• [Your instructions]: Where the string "target" appears in a line of the material below, copy that line.
###
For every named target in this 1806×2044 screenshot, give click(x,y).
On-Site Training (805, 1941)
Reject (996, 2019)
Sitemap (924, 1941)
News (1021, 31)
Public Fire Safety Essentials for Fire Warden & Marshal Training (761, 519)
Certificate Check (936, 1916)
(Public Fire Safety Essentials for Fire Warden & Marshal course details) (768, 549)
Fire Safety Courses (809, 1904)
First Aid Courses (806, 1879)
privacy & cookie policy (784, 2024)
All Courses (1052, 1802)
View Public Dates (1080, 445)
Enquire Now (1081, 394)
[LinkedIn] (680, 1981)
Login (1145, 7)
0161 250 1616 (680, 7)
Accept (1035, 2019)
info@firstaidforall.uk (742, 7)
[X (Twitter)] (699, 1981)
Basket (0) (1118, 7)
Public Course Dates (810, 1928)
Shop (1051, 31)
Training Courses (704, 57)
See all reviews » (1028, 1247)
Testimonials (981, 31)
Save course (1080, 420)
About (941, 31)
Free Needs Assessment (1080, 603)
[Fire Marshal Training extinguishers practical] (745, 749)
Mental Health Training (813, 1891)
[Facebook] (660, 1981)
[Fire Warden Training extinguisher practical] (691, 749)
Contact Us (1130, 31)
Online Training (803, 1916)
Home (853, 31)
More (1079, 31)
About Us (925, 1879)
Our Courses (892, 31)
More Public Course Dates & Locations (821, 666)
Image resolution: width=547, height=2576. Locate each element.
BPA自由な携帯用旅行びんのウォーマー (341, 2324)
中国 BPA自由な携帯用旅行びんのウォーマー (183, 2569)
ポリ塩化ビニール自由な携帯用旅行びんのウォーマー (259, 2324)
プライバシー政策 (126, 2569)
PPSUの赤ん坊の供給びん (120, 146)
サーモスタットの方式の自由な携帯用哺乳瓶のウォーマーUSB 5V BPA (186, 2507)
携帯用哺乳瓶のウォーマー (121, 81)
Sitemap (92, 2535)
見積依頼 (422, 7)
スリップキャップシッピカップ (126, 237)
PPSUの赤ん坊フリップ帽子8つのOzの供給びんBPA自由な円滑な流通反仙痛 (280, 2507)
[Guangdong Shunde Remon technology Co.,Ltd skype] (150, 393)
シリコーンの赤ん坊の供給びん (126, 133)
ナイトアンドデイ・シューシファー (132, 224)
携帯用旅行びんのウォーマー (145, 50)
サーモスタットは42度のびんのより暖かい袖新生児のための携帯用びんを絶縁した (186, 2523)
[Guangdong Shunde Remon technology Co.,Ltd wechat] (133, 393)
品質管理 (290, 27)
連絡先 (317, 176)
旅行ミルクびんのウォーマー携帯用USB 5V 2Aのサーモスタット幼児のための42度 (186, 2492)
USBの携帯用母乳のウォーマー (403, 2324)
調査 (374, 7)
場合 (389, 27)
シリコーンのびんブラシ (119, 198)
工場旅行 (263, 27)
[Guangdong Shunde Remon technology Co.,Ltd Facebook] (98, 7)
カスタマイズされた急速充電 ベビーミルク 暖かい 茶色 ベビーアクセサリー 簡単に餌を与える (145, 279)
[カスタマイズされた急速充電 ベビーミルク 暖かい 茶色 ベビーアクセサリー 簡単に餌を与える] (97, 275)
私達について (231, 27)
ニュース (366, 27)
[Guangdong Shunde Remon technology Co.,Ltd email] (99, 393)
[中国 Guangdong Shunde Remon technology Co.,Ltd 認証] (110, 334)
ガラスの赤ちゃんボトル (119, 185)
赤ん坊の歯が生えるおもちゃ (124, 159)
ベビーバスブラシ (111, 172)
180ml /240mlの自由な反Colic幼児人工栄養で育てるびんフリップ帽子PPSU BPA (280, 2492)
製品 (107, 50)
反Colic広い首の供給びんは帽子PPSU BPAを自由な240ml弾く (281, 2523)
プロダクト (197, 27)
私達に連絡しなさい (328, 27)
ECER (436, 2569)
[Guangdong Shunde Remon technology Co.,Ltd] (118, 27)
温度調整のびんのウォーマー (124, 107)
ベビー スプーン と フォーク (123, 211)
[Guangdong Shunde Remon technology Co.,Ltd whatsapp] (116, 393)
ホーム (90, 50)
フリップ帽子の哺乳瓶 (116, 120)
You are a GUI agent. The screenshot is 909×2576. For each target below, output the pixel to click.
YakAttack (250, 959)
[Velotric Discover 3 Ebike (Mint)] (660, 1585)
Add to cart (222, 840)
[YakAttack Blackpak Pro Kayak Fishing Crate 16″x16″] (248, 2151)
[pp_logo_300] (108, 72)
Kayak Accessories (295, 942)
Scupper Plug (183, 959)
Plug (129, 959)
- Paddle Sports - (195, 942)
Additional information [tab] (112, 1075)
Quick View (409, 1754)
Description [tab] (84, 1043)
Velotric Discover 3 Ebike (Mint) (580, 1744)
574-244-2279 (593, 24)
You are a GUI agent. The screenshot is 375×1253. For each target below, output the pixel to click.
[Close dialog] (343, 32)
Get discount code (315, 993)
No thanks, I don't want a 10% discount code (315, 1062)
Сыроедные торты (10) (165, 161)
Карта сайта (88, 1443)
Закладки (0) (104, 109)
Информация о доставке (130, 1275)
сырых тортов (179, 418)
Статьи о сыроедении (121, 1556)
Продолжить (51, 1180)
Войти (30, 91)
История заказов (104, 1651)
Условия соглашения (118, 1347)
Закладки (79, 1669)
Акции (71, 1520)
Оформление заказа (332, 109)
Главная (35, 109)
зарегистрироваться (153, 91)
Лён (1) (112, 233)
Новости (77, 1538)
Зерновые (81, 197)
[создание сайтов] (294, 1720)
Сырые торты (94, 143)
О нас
###
• [Exercise result]:
For every named target in this 1806×2044 screenshot, give click(x,y).
You are a GUI agent. The screenshot is 909×2576. For each target below, output the pixel to click.
You are a GUI agent. The screenshot is 375×1253. For each target below, output the pixel to click.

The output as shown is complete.